The time I spend waiting passes slowly. The electricity is still on hours later and no one has shown up looking for me. It's at this point that I realize Mother and Prim must assume that I am staying with Gale tonight, and vise-verse. No one is coming for me tonight.

The thought of sleeping out here alone for the first time while pregnant is not a welcomed one, and I quietly hope to myself that the power to the fence goes off soon.

It must be around midnight now, and can't seem to keep my eyelids from drooping. I can't climb a tree to sleep in like the night Gale and I had been trapped out here, and falling asleep on the ground probably isn't the best idea.
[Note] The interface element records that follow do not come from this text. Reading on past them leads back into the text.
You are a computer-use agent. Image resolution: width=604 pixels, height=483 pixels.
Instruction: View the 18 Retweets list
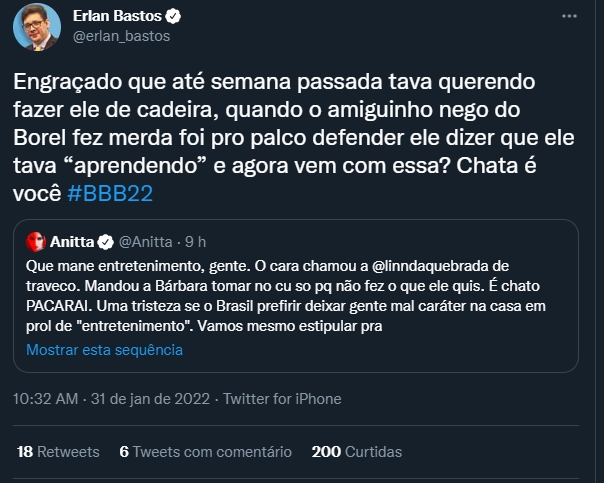pyautogui.click(x=56, y=452)
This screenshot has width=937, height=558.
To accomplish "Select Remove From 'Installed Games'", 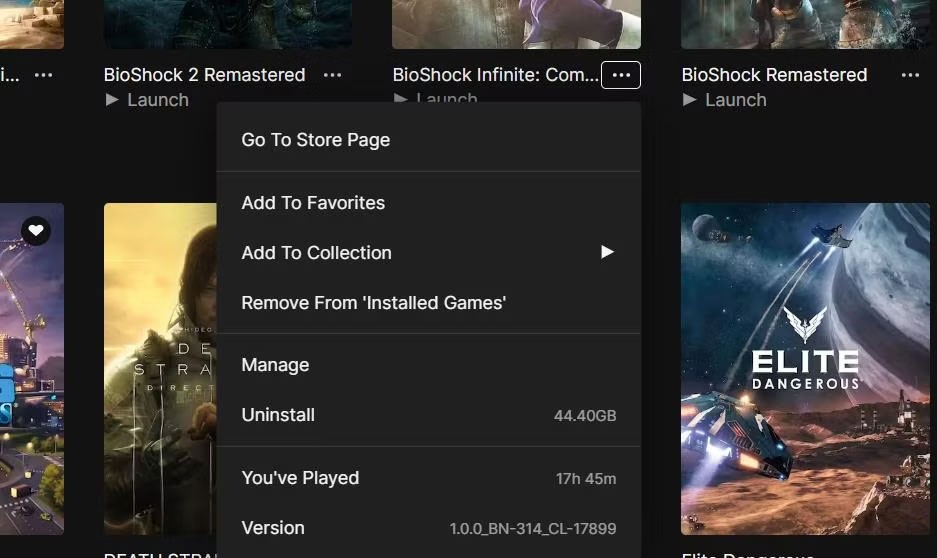I will point(373,303).
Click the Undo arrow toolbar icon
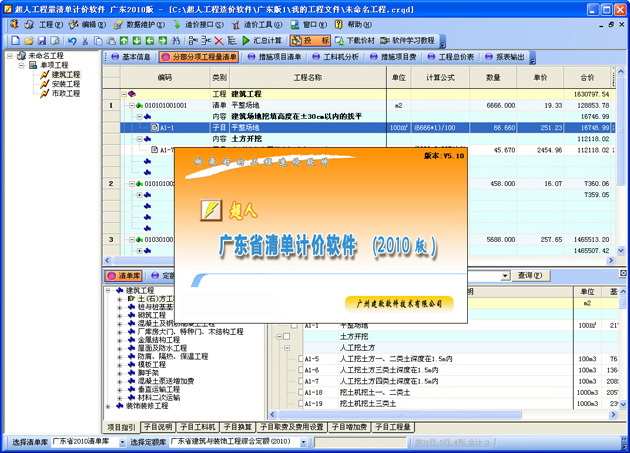This screenshot has width=630, height=453. coord(72,41)
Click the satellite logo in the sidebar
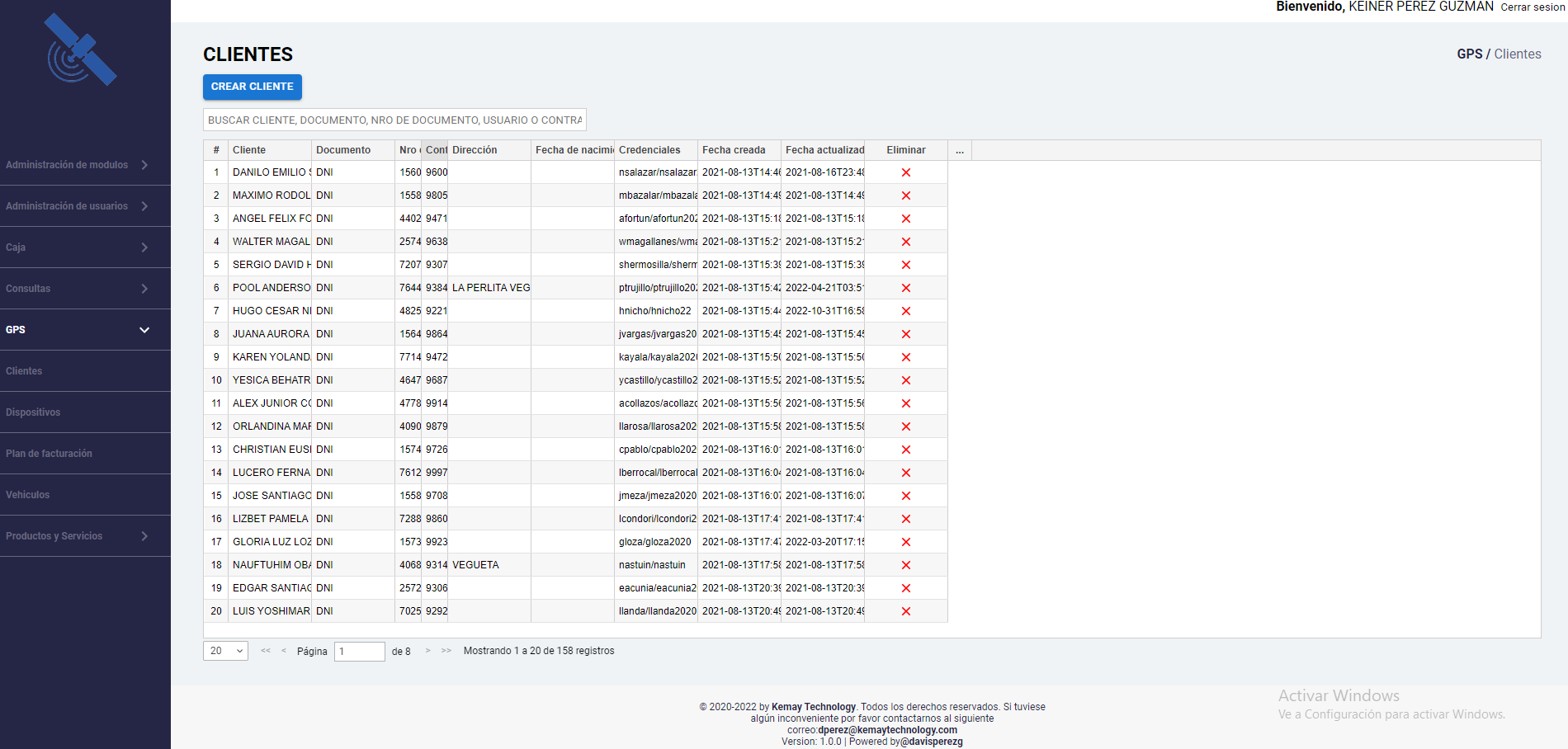The image size is (1568, 749). point(81,50)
But I don't have a choice in the matter. There's no way I can keep myself awake all night even if I try. With a sigh, I shrug out of my father's old hunting jacket and lie down on a nest of dead leaves and dried-up weeds, draping the worn leather garment across my torso and taking in what little warmth it manages to offer. At least I know that it's relatively safer next to the fence since most animals tend to be wary of it.

My night is an uncomfortable and restless one. My "practice contractions" become more frequent, drawing fear and anxiety and causing an uncomfortable amount of pressure on my pelvic bone. I'm not close to term yet; I still have about six weeks left. I try to remind myself that this can't be labor and that a baby born too early has a pretty low rate of survival here.

And that there's no one around to help me if I do go into labor right now.

I worry about all sorts of things until the sun has begun to rise and I hope desperately that someone realizes that I've been missing for the past 12 hours.

But my hopes are dashed when I spend the rest of the day trying to ignore the irregular but uncomfortable contractions that persist while listening to the soft hum of the electrified fence that imprisons me.